Com nove nomeações, o filme de Cuarón já tinha partido como grande favorito para a sexta edição dos prémios Platino, que se realizaram este domingo, pelo segundo ano consecutivo, na Riviera Maya, no Caribe mexicano.

Além de melhor filme e melhor realizador, “Roma” arrecadou ainda o melhor argumento, melhor cinematografia e melhor direção de som.

Em nome do cineasta mexicano – que não esteve presente no evento – o produtor Nicolás Celis agradeceu o reconhecimento e exclamou: “Viva o cinema, viva o México e muito mais cinema de qualidade para todos!”.

“Roma”, o primeiro filme produzido pela Netflix a chegar aos Óscares, retrata a vida de uma família de classe média no México dos anos 70.

Nos Óscares, o drama semi-autobiográfico filmado a preto e branco venceu Melhor Filme Estrangeiro, Melhor Fotografia e Melhor Realizador.

Os Prémios Platino são organizados pela Entidade de Gestão de Direitos dos Produtores Audiovisuais e pela Federação Ibero-americana de Produtores Cinematográficos e Audiovisuais.

Na fase de pré-seleção havia várias obras portuguesas e de coprodução portuguesa, candidatas a uma nomeação para os Platinos, nomeadamente os filmes “Cabaret Maxime” (Bruno de Almeida), “Pedro e Inês” (António Ferreira), “Djon África” (Filipa Reis e João Miller Guerra), “Correspondências” (Rita Azevedo Gomes), “Leviano” (Justin Amorim), “Carga” (Bruno Gascon), “Raiva” (Sérgio Tréfaut) e “O homem que matou D. Quixote” (Terry Gilliam).

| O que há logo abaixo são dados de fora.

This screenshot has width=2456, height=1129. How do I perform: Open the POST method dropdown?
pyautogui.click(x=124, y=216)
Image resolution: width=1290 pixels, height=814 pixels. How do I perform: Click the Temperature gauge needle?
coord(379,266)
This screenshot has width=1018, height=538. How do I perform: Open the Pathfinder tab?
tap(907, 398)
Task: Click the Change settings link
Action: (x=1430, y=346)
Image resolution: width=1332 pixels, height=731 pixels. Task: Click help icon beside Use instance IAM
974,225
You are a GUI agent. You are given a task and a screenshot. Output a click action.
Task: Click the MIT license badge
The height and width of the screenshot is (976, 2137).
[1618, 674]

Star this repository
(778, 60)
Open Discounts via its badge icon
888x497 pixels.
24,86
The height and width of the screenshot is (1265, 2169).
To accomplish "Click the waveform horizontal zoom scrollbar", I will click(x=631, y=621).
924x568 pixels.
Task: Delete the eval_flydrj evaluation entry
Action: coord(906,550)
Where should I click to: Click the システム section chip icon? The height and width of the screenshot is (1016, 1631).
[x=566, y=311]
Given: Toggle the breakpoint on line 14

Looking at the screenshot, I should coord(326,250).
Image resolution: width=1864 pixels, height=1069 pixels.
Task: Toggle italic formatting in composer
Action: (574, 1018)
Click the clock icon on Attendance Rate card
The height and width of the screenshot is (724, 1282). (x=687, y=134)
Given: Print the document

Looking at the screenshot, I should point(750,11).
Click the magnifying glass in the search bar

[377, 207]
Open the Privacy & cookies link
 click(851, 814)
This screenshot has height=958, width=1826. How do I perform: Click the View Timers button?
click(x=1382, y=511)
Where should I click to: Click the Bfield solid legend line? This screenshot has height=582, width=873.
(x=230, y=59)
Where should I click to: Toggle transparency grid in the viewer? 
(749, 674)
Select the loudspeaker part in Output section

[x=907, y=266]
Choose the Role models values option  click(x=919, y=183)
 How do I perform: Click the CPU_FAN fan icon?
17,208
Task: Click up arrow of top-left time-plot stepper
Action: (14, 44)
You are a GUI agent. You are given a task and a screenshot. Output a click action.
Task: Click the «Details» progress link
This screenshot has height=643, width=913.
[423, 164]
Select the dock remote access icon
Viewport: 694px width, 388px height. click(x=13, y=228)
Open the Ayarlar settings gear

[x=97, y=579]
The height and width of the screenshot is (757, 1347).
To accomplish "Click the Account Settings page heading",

Havia ainda duas séries de televisão candidatas a melhor minissérie ibero-americana, mas que não chegaram às nomeações: “Sara”, de Marco Martins, Ricardo Adolfo e Bruno Nogueira, e “Três Mulheres”, de Fernando Vendrell, ambas exibidas na televisão pública portuguesa.

No ano passado, Rui Poças foi distinguido com um prémio Platino de melhor direção de fotografia pelo filme “Zama”, da realizadora argentina Lucrecia Martel.